*INSTRUCTIONS FOR THE TASK:* Can you return all of the records below line for line, with no changes at all?

+++ DATA TO PROCESS +++

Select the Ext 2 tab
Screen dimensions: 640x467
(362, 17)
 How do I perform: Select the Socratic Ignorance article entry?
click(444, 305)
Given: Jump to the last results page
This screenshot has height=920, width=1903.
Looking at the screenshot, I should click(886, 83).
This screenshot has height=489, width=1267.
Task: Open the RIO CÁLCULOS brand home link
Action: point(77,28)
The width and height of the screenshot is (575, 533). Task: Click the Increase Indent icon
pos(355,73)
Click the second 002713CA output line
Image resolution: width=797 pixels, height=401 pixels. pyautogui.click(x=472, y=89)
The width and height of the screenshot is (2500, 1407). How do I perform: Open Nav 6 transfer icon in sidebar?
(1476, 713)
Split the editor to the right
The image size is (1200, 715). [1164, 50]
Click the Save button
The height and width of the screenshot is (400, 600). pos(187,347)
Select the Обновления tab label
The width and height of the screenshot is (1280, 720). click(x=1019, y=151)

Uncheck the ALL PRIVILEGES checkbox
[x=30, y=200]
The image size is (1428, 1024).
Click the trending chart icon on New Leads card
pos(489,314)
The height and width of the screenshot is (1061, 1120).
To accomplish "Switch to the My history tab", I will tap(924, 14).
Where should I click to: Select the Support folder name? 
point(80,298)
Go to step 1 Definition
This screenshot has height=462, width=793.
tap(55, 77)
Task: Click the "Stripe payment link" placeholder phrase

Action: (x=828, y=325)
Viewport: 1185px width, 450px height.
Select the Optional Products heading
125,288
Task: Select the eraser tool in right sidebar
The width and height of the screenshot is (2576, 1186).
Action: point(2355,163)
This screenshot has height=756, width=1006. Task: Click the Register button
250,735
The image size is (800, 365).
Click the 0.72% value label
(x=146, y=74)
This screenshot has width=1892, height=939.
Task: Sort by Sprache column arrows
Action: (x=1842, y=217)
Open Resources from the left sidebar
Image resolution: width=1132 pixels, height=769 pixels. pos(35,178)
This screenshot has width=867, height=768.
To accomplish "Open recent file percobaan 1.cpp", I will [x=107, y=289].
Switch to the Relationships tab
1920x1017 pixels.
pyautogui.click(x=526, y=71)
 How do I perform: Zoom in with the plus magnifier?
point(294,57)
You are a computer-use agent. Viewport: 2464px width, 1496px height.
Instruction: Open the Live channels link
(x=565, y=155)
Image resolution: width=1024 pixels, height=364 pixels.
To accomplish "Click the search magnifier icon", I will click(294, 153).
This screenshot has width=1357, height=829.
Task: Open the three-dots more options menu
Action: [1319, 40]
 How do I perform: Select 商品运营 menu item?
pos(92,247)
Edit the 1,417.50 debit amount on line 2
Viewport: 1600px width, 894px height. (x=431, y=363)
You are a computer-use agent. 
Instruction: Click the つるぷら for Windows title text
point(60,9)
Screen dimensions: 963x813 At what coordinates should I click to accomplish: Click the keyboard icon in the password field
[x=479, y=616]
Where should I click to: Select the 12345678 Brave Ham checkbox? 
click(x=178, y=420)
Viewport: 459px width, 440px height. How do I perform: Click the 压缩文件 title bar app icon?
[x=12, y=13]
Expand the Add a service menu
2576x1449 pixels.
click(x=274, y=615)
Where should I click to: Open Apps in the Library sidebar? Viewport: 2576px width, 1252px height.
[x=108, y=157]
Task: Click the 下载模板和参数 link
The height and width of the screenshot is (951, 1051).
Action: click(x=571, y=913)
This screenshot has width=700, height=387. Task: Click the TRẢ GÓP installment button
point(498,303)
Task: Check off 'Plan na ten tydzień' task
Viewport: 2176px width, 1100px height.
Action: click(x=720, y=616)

+++

*CORRECT ANSWER:*
Select the Ext 2 tab
Screen dimensions: 640x467
(362, 17)
 How do I perform: Select the Socratic Ignorance article entry?
click(444, 305)
Given: Jump to the last results page
This screenshot has height=920, width=1903.
Looking at the screenshot, I should click(886, 83).
This screenshot has height=489, width=1267.
Task: Open the RIO CÁLCULOS brand home link
Action: point(77,28)
The width and height of the screenshot is (575, 533). Task: Click the Increase Indent icon
pos(355,73)
Click the second 002713CA output line
Image resolution: width=797 pixels, height=401 pixels. pyautogui.click(x=472, y=89)
The width and height of the screenshot is (2500, 1407). How do I perform: Open Nav 6 transfer icon in sidebar?
(1476, 713)
Split the editor to the right
The image size is (1200, 715). [1164, 50]
Click the Save button
The height and width of the screenshot is (400, 600). pos(187,347)
Select the Обновления tab label
The width and height of the screenshot is (1280, 720). click(x=1019, y=151)

Uncheck the ALL PRIVILEGES checkbox
[x=30, y=200]
The image size is (1428, 1024).
Click the trending chart icon on New Leads card
pos(489,314)
The height and width of the screenshot is (1061, 1120).
To accomplish "Switch to the My history tab", I will tap(924, 14).
Where should I click to: Select the Support folder name? 
point(80,298)
Go to step 1 Definition
This screenshot has height=462, width=793.
tap(55, 77)
Task: Click the "Stripe payment link" placeholder phrase

Action: (x=828, y=325)
Viewport: 1185px width, 450px height.
Select the Optional Products heading
125,288
Task: Select the eraser tool in right sidebar
The width and height of the screenshot is (2576, 1186).
Action: point(2355,163)
This screenshot has height=756, width=1006. Task: Click the Register button
250,735
The image size is (800, 365).
Click the 0.72% value label
(x=146, y=74)
This screenshot has width=1892, height=939.
Task: Sort by Sprache column arrows
Action: (x=1842, y=217)
Open Resources from the left sidebar
Image resolution: width=1132 pixels, height=769 pixels. pos(35,178)
This screenshot has width=867, height=768.
To accomplish "Open recent file percobaan 1.cpp", I will [x=107, y=289].
Switch to the Relationships tab
1920x1017 pixels.
pyautogui.click(x=526, y=71)
 How do I perform: Zoom in with the plus magnifier?
point(294,57)
You are a computer-use agent. Viewport: 2464px width, 1496px height.
Instruction: Open the Live channels link
(x=565, y=155)
Image resolution: width=1024 pixels, height=364 pixels.
To accomplish "Click the search magnifier icon", I will click(294, 153).
This screenshot has width=1357, height=829.
Task: Open the three-dots more options menu
Action: [1319, 40]
 How do I perform: Select 商品运营 menu item?
pos(92,247)
Edit the 1,417.50 debit amount on line 2
Viewport: 1600px width, 894px height. (x=431, y=363)
You are a computer-use agent. 
Instruction: Click the つるぷら for Windows title text
point(60,9)
Screen dimensions: 963x813 At what coordinates should I click to accomplish: Click the keyboard icon in the password field
[x=479, y=616]
Where should I click to: Select the 12345678 Brave Ham checkbox? 
click(x=178, y=420)
Viewport: 459px width, 440px height. How do I perform: Click the 压缩文件 title bar app icon?
[x=12, y=13]
Expand the Add a service menu
2576x1449 pixels.
click(x=274, y=615)
Where should I click to: Open Apps in the Library sidebar? Viewport: 2576px width, 1252px height.
[x=108, y=157]
Task: Click the 下载模板和参数 link
The height and width of the screenshot is (951, 1051).
Action: click(x=571, y=913)
This screenshot has width=700, height=387. Task: Click the TRẢ GÓP installment button
point(498,303)
Task: Check off 'Plan na ten tydzień' task
Viewport: 2176px width, 1100px height.
Action: click(x=720, y=616)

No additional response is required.